(TASK PROMPT) Transcribe, word for word, every line from the one containing "Click the refresh icon beside the pencil" through the final line of the records, and omit the pictures.

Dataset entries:
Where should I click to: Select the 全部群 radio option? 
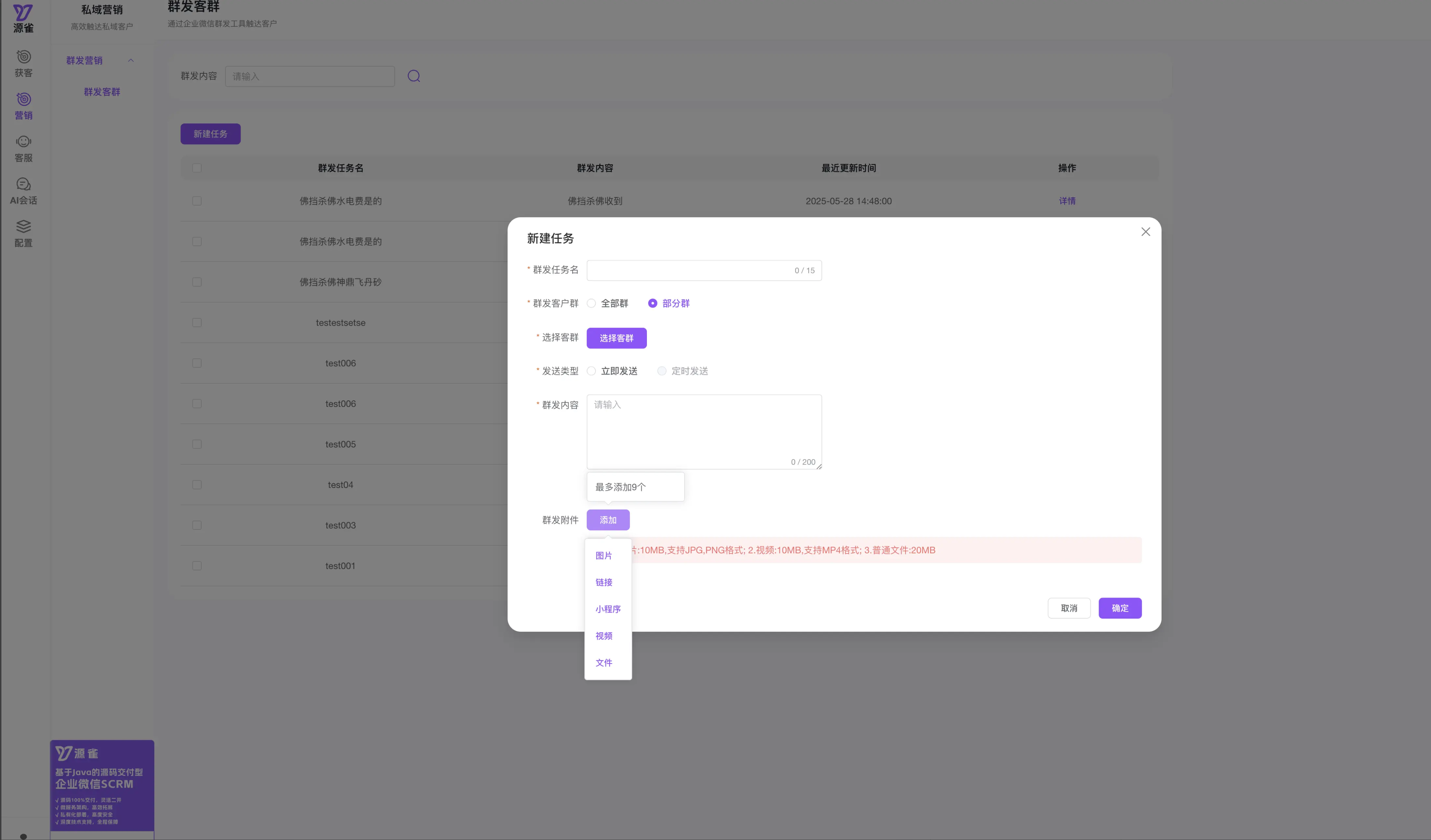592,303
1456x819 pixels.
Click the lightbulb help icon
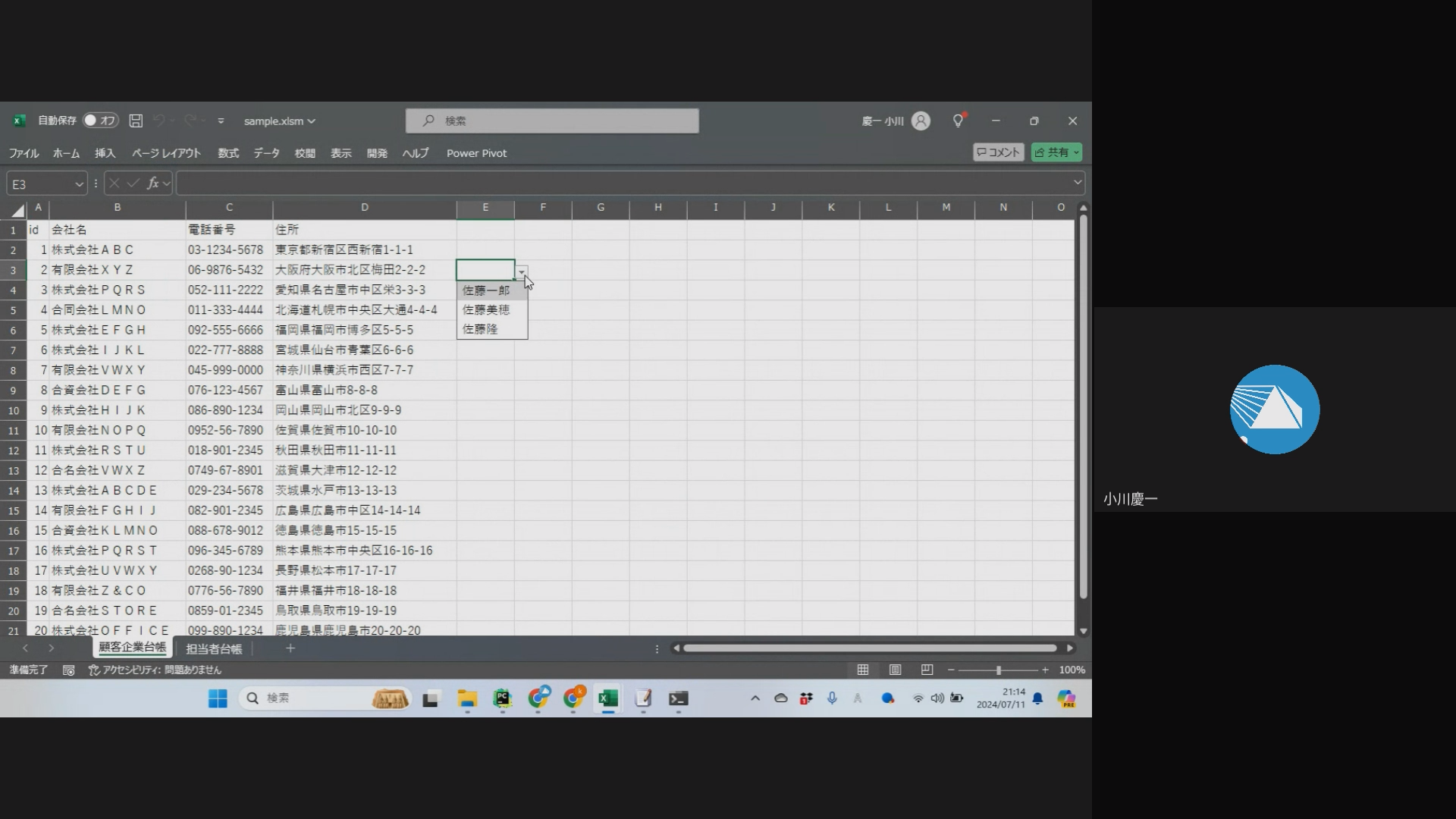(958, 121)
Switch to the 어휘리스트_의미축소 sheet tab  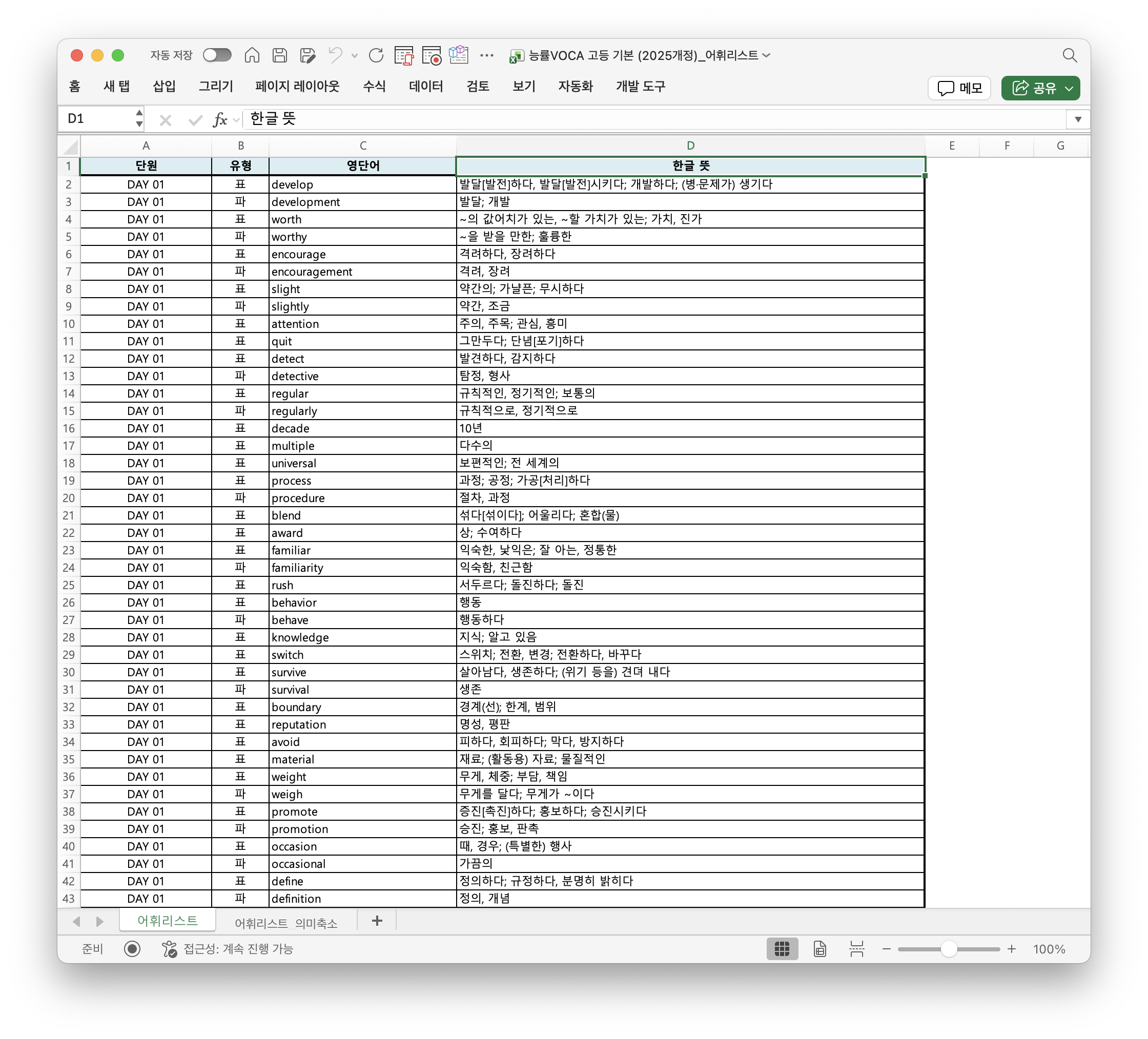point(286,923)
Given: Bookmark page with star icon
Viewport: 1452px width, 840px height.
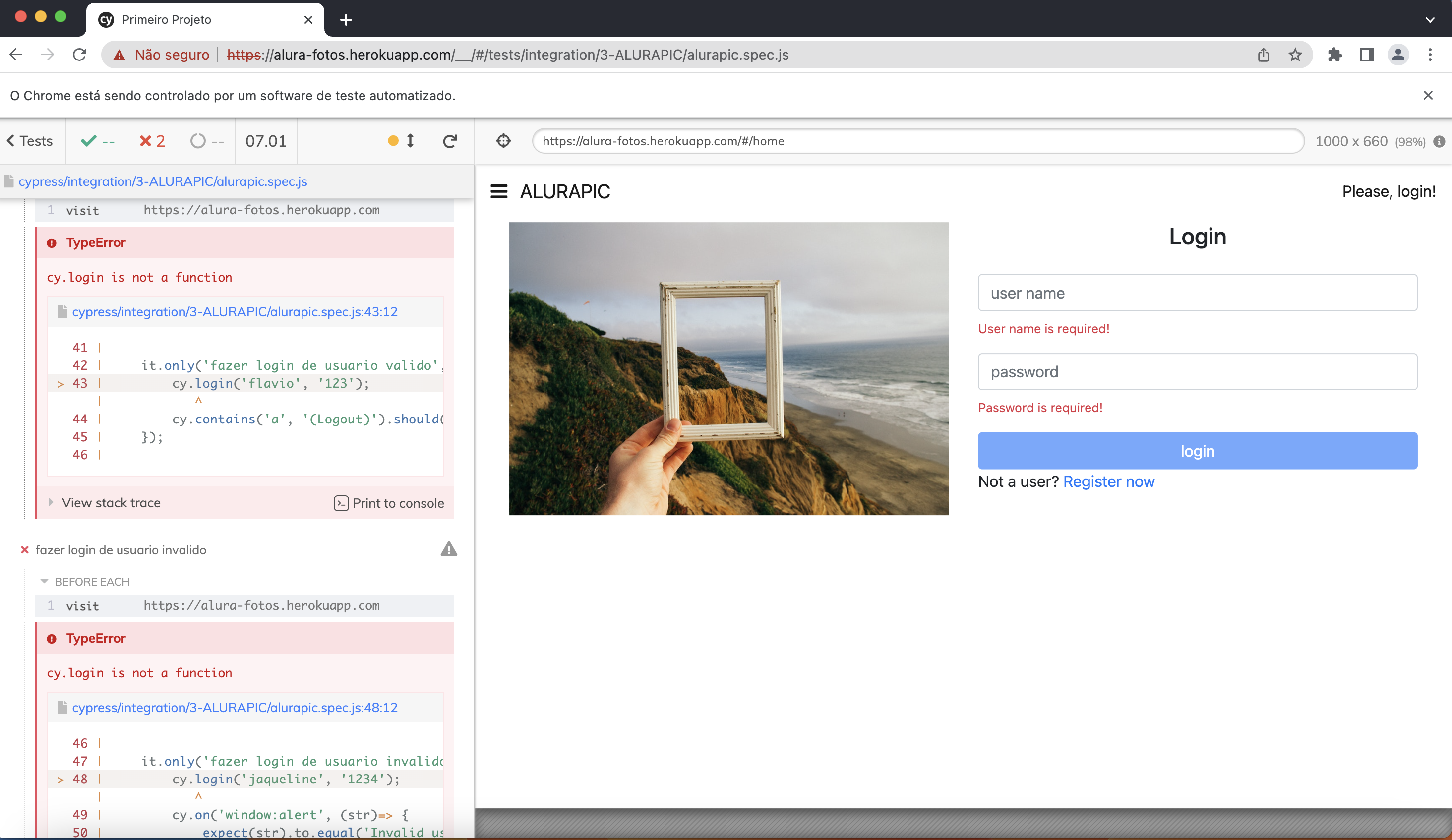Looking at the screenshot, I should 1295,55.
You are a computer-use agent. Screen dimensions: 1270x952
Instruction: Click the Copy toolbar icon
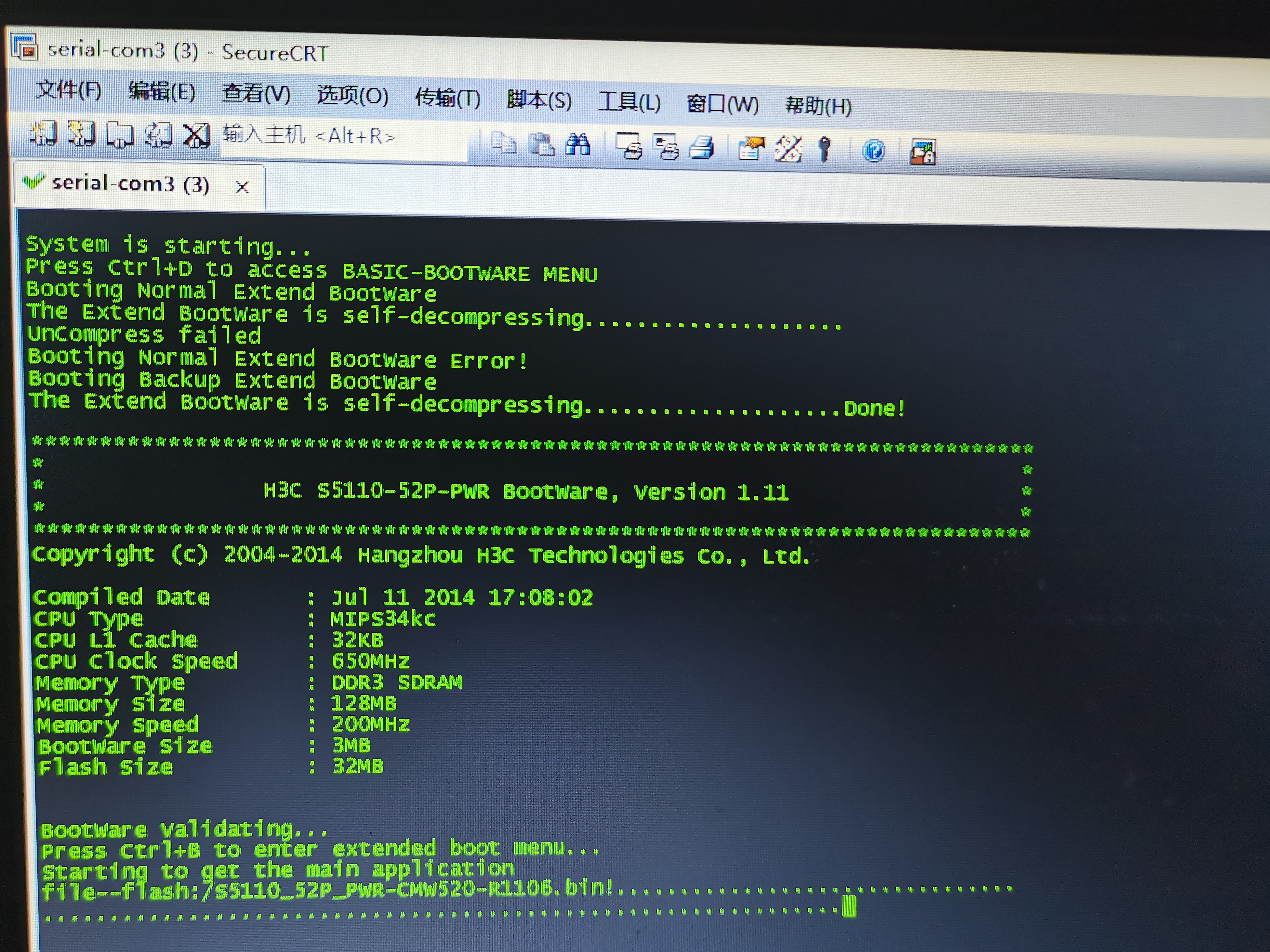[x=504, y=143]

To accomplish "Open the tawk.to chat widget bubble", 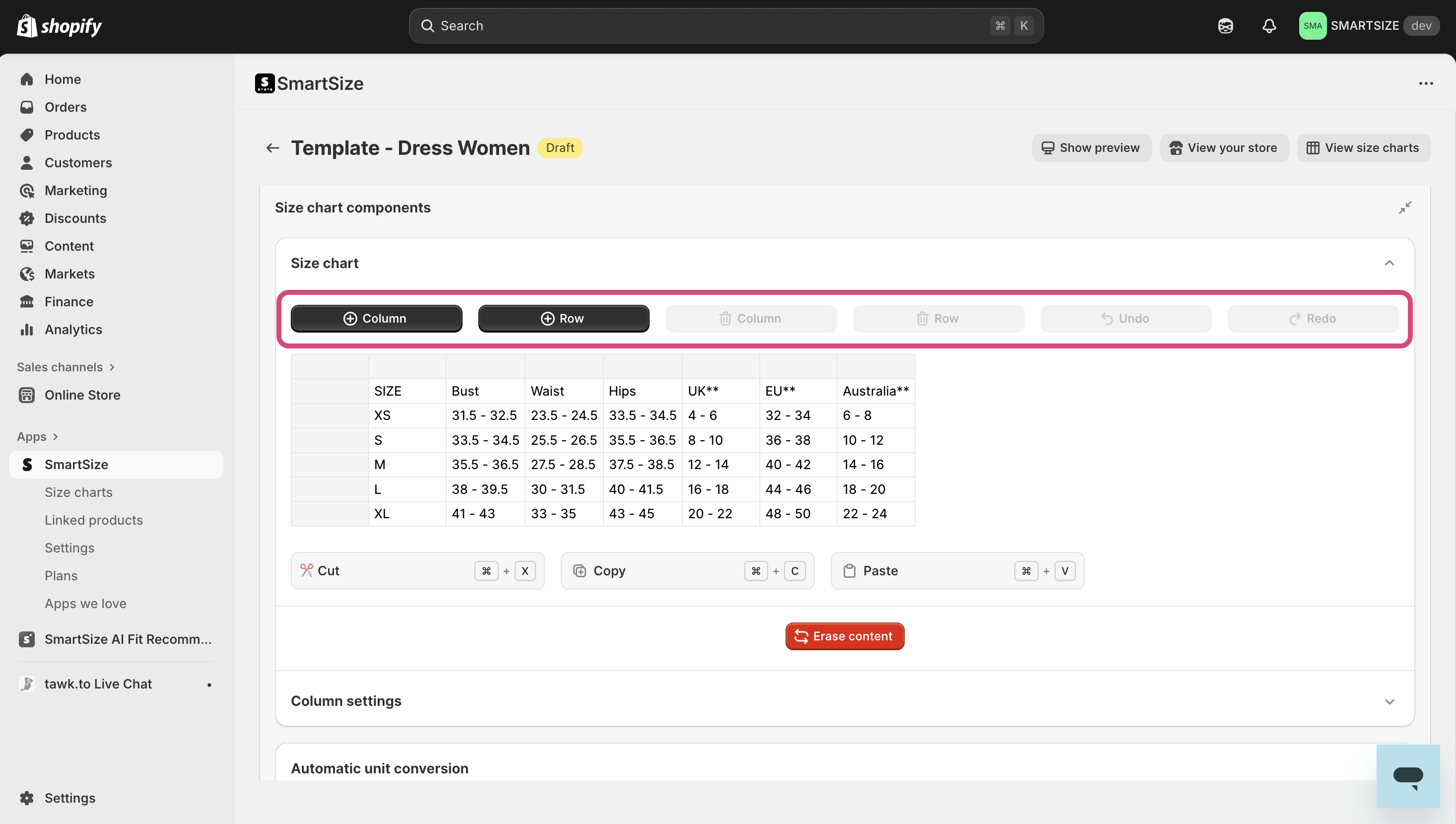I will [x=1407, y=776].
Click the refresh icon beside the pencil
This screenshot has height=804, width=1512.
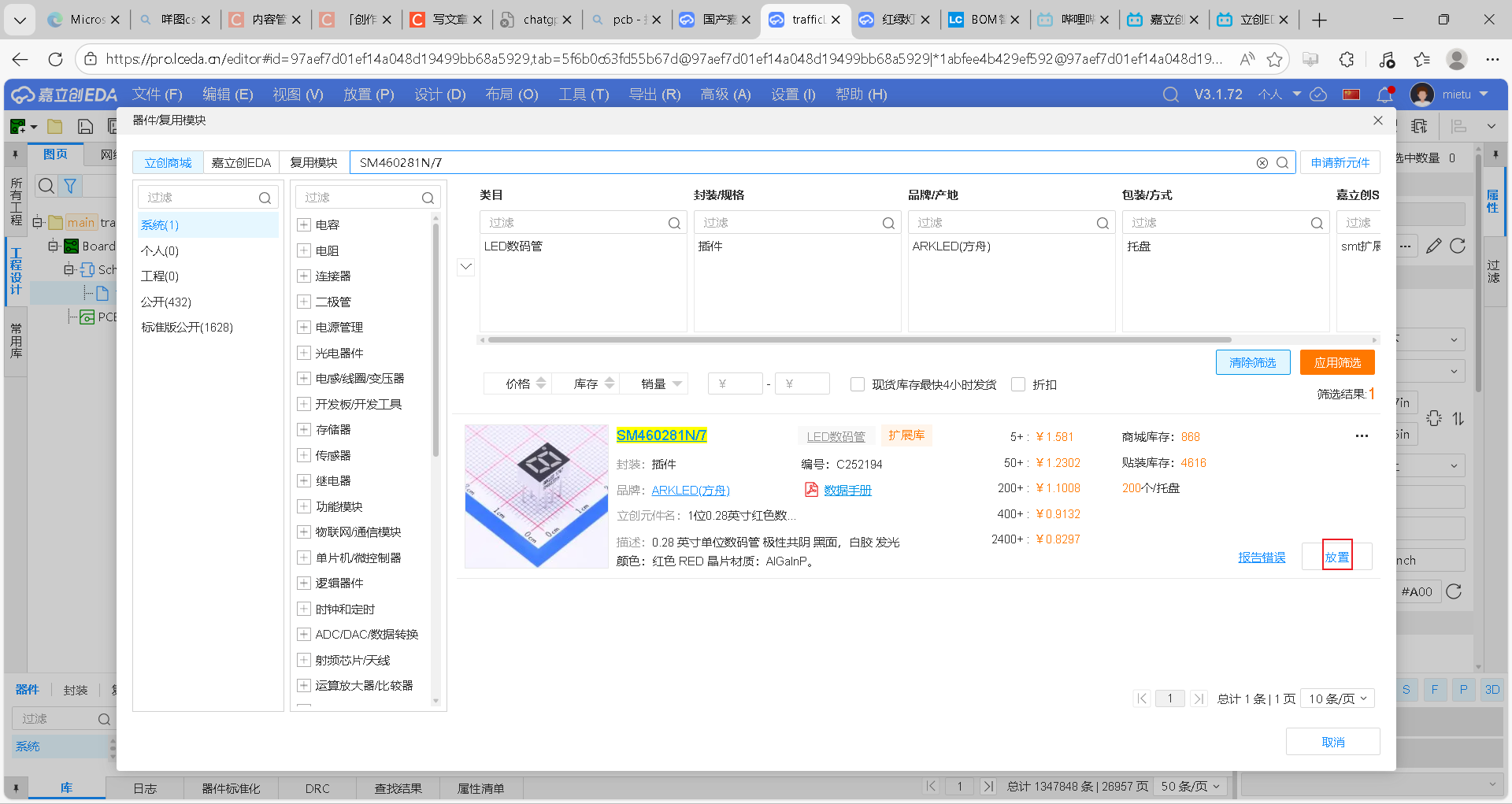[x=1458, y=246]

(SOLUTION BELOW)
Click the refresh icon beside the pencil
This screenshot has height=804, width=1512.
[x=1458, y=246]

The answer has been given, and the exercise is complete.